Cour administrative d'appel de Versailles — Décision N° CAA78-23VE00121

mardi 3 septembre 2024

JuridictionCour administrative d'appel de Versailles
SectionCour administrative d'appel de Versailles
N° DossierCAA78-23VE00121
TypeOrdonnance
Recoursexcès de pouvoir
FormationJuge des référés
Avocat requérantAKUESSON;SELARL GENESIS AVOCATS;SELARL FGD AVOCATS

Texte intégral

Vu la procédure suivante :

Procédure contentieuse antérieure :

Mme B A a demandé au tribunal administratif de Cergy-Pontoise d'annuler l'arrêté du 1er décembre 2021 par lequel le préfet du Val-d'Oise a refusé de renouveler son titre de séjour et lui a fait obligation de quitter le territoire français dans le délai de trente jours.

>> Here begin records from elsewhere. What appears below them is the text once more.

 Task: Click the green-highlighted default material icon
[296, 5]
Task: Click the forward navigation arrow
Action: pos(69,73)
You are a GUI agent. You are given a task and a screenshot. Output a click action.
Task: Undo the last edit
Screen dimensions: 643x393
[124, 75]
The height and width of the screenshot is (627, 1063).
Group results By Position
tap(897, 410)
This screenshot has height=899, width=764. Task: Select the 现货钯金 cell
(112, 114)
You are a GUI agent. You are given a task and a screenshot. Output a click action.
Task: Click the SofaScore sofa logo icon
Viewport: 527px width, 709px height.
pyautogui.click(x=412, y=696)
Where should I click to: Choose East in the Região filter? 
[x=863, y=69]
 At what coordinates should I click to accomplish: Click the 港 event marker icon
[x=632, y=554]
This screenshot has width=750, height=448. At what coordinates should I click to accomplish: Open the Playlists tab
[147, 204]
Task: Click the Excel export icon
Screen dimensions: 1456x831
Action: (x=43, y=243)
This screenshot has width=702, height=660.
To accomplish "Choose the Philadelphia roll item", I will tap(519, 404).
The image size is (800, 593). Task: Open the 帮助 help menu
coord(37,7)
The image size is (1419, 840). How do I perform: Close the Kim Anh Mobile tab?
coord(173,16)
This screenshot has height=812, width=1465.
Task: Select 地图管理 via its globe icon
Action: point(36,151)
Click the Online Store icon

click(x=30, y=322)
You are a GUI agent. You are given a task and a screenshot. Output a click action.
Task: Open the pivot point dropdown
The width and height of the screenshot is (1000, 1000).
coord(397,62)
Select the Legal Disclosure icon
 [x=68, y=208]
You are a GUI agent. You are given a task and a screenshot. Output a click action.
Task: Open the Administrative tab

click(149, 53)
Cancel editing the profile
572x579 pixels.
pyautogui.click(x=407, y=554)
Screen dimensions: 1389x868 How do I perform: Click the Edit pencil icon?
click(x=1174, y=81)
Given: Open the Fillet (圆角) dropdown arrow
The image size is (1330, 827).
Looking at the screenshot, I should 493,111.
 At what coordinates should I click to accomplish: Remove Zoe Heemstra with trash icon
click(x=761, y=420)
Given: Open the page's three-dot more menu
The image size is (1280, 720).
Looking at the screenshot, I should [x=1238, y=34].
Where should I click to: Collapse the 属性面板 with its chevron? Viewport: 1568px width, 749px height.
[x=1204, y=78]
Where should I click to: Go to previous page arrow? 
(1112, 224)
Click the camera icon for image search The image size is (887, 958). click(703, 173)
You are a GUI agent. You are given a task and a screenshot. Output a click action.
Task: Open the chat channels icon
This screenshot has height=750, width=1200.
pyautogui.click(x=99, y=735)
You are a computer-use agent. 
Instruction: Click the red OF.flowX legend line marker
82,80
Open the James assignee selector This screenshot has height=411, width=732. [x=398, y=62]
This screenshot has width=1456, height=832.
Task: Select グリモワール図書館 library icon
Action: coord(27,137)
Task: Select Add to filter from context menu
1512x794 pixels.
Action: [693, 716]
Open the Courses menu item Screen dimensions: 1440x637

Par un jugement n° 2116100 du 27 décembre 2022, le tribunal administratif de Cergy-Pontoise a rejeté sa demande.

Procédure devant la cour :

Par une requête, enregistrée le 19 janvier 2023, Mme A, représentée par Me Akuesson, avocat, demande à la cour :

1°) d'annuler ce jugement ;

2°) d'annuler cet arrêté ;

3°) d'enjoindre au préfet du Val-d'Oise de procéder au réexamen de sa situation dans un délai de deux mois à compter de la notification de la décision à intervenir et de lui délivrer, pour la durée de ce réexamen, une autorisation provisoire de séjour ;

4°) de mettre à la charge de l'État la somme de 1 500 euros au titre de l'article L. 761-1 du code de justice administrative.

Elle soutient que :

- le jugement attaqué est insuffisamment motivé en ce qui concerne le rejet de son moyen d'insuffisance de motivation de la décision portant refus de séjour ;

- la décision de refus de séjour est insuffisamment motivée et entachée d'un défaut d'examen de sa situation personnelle ;

- la commission du titre de séjour aurait dû être consultée dès lors qu'elle réside en France depuis plus de dix ans ;

- l'arrêté contesté méconnaît les stipulations de l'article 8 de la convention européenne de sauvegarde des droits de l'homme et des libertés fondamentales ;

- le préfet a fait une inexacte application des dispositions de l'article L. 422-1 du code de l'entrée et du séjour des étrangers et du droit d'asile ;

- il a entaché sa décision d'une erreur manifeste d'appréciation au regard de sa situation personnelle et familiale ;

- la décision portant obligation de quitter le territoire français est illégale par voie de conséquence de l'illégalité de la décision de refus de séjour ;

- elle méconnaît les stipulations de l'article 8 de la convention européenne de sauvegarde des droits de l'homme et des libertés fondamentales ;

- elle est entachée d'une erreur manifeste d'appréciation au regard de sa situation personnelle et familiale ;

- le préfet aurait dû lui accorder un délai de départ volontaire supérieur à trente jours.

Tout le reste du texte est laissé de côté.